Here is from this past Saturday. We know the yoke is atleast 420lbs empty... But we believe it to be closer to 440-450... And on the stones, that's a 300lb stone smashed his finger between a 210lb stone haha


----------



## Ironbuilt (Mar 7, 2014)

Glad to see you brutha!!  Thanks for the video..


----------



## psych (Mar 7, 2014)

Dude how many pounds carry over to your lifts do you get from that awesome beard!!!


----------



## BigBob (Mar 7, 2014)

Fucking beast!


----------



## Big-John (Mar 7, 2014)

Glad to see ya on here brother.


----------



## fubaseball (Mar 7, 2014)

psych said:


> Dude how many pounds carry over to your lifts do you get from that awesome beard!!!




All of them! Haha thanks man! I'm trying to work on a epic beard... Work is hindering me though haha


----------



## fubaseball (Mar 7, 2014)

BigBob said:


> Fucking beast!




Thanks man! Finally feeling strong again!


----------



## Phoe2006 (Mar 7, 2014)

You've came a long way the last few years I've followed ur progress on pm and now here great work brother


----------



## AnaSCI (Mar 7, 2014)

You move some serious weight around fubb!

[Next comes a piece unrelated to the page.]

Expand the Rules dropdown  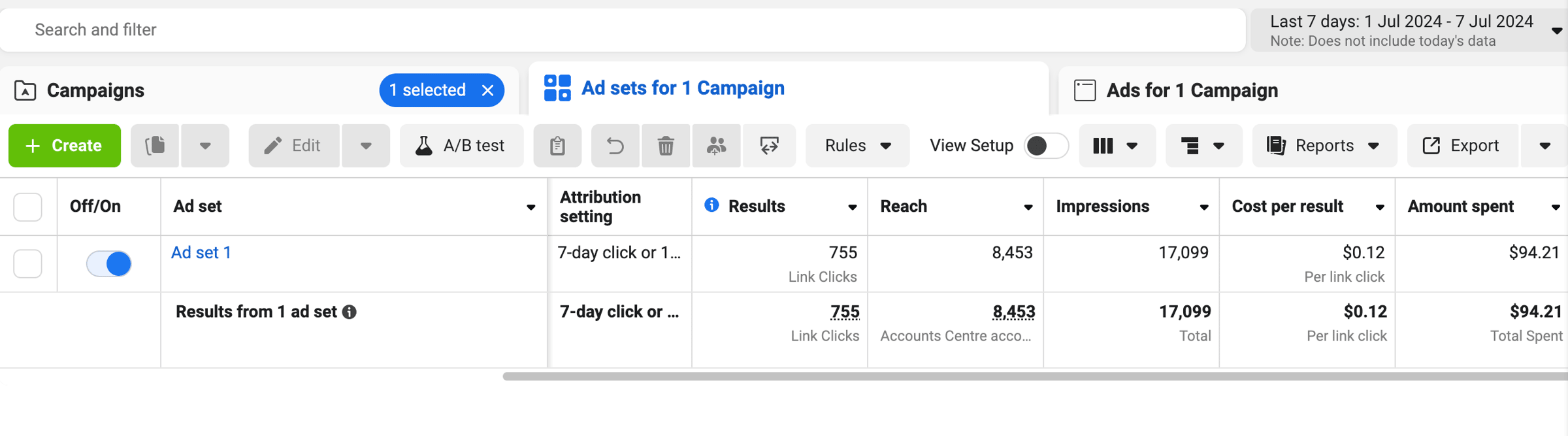[857, 145]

Need a better partner there though, can't have him stopping your progress like that over a finger, he's got 9 more


----------



## Sully (Mar 7, 2014)

Where in Kentucky was this at?


----------



## fubaseball (Mar 7, 2014)

Phoe2006 said:


> You've came a long way the last few years I've followed ur progress on pm and now here great work brother



Thanks man!!! I really appreciate that! It's been a long tough battle haha



AnaSCI said:


> You move some serious weight around fubb!
> 
> Need a better partner there though, can't have him stopping your progress like that over a finger, he's got 9 more



I know right hahaha I have him hell about it too... 

Had a guy spotting. Me the other day on bench too that grabbed the bar early on a PR... Pissed me off haha



Lil' Sully said:


> Where in Kentucky was this at?




Nortonville I think it's called. Close to Madisonville


----------



## xmen1234 (Mar 7, 2014)

Awesome!


----------



## Sully (Mar 8, 2014)

fubaseball said:


> Nortonville I think it's called. Close to Madisonville



Nice. I live about 20 minutes up the road.


----------



## fubaseball (Mar 8, 2014)

Lil' Sully said:


> Nice. I live about 20 minutes up the road.

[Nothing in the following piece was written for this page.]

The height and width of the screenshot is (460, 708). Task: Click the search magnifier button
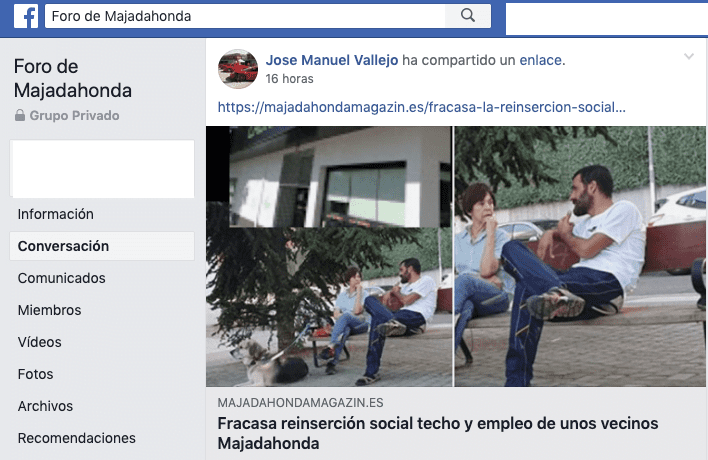pos(468,16)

August 2nd there is Refuge Barbell Classic in Madisonville convention center... Should check it out


----------



## d2r2ddd (Mar 8, 2014)

Strong mofo!!

Did yr partner break his finger on the last part of the video?


----------



## Big-John (Mar 8, 2014)

fubaseball said:


> Thanks man!!! I really appreciate that! It's been a long tough battle haha
> 
> 
> 
> ...



I work in KY but in the other side of the state.


----------